Objective To compare the performance of machine learning based, center-specific (MLCS) models and the US national registry-based, multicenter model (SART model) in predicting IVF live birth probabilities (LBPs) for 6 unrelated, geographically diverse US fertility centers.

Design Retrospective observational design.

Subjects Test sets comprised first IVF cycle data (2013-2022) extracted from a retrospective cohort of 4,645 patients at 6 fertility centers.

Intervention or Exposure The initial (MLCS1) and updated (MLCS2) models were compared against age control. MLSC2 and SART models were compared.

Main Outcome Measures Model validation metrics, reported in median and interquartile range (IQR), were compared using Wilcoxon signed-rank test: ROC AUC, posterior log-likelihood of odds ratio compared to age (PLORA), Precision-Recall (PR) AUC, F1 score and continuous net reclassification improvement (NRI).

Results MLCS1 and MLCS2 models showed improved AUC and PLORA compared to age control; MLCS1 models were validated using out-of-time test data. MLCS2 models showed improved PLORA 23.9 (IQR 10.2, 39.4) compared to 7.2 (IQR 3.6, 11.8) for MLCS1, p<0.05. MLCS2 showed higher median PR AUC at 0.75 (IQR 0.73, 0.77) compared to 0.69 (IQR 0.68, 0.71) for SART, p<0.05. In addition, the median F1 Score was higher for MLCS2 compared to SART model across predicted live birth probability (LBP) thresholds sampled at deciles at ≥40%, ≥50%, ≥60%, ≥70%. For example, at the 50% LBP threshold, MLCS2 had a median F1 score of 0.74 (IQR 0.72, 0.78) compared to 0.71 (IQR 0.68, 0.73) for SART.

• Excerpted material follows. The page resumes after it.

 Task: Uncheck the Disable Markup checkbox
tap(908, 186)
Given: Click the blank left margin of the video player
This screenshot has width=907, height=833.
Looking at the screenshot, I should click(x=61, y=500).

At these six centers, using the LBP threshold of ≥ 50%, MLCS2 models can identify ∼84% of patients who would go on to have IVF live births, while the SART model can only identify ∼75%. That means for every 100 patients who will have a first IVF cycle live birth, using LBR ≥ 50% as threshold, the MLCS2 model can identify 9 more such patients without overcalling or overestimating LBPs compared to the SART model.

Conclusion MLCS models accurately assign higher IVF LBPs to more patients compared to the SART model at 6 US fertility centers. We recommend testing a larger sample of fertility centers to evaluate generalizability of MLCS model benefits.

M Yao is employed as CEO by Univfy Inc.; is board director, shareholder and stock optionee of Univfy; receives payment from patent licensor (Stanford University); is inventor or co-inventor on Univfy's issued and pending patents. ET Nguyen, T Swanson, X Chen are employed by and received stock options from Univfy Inc. M Retzloff performs paid consulting work as Nexplanon trainer for Organon and is Treasurer for SART.

Each organization funded its own participation.

I confirm all relevant ethical guidelines have been followed, and any necessary IRB and/or ethics committee approvals have been obtained.

Yes

The details of the IRB/oversight body that provided approval or exemption for the research described are given below:

Sterling IRB determined that Category 4 Exemption (DHHS) applied to the 041222 Univfy IRB Protocol V2 used in this study.

I confirm that all necessary patient/participant consent has been obtained and the appropriate institutional forms have been archived, and that any patient/participant/sample identifiers included were not known to anyone (e.g., hospital staff, patients or participants themselves) outside the research group so cannot be used to identify individuals.

Yes

I understand that all clinical trials and any other prospective interventional studies must be registered with an ICMJE-approved registry, such as ClinicalTrials.gov. I confirm that any such study reported in the manuscript has been registered and the trial registration ID is provided (note: if posting a prospective study registered retrospectively, please provide a statement in the trial ID field explaining why the study was not registered in advance).

Yes

I have followed all appropriate research reporting guidelines, such as any relevant EQUATOR Network research reporting checklist(s) and other pertinent material, if applicable.

Yes

Raw data are not available for sharing with other researchers. However, we can support or collaborate with other researchers to apply similar methods to test other researchers' data.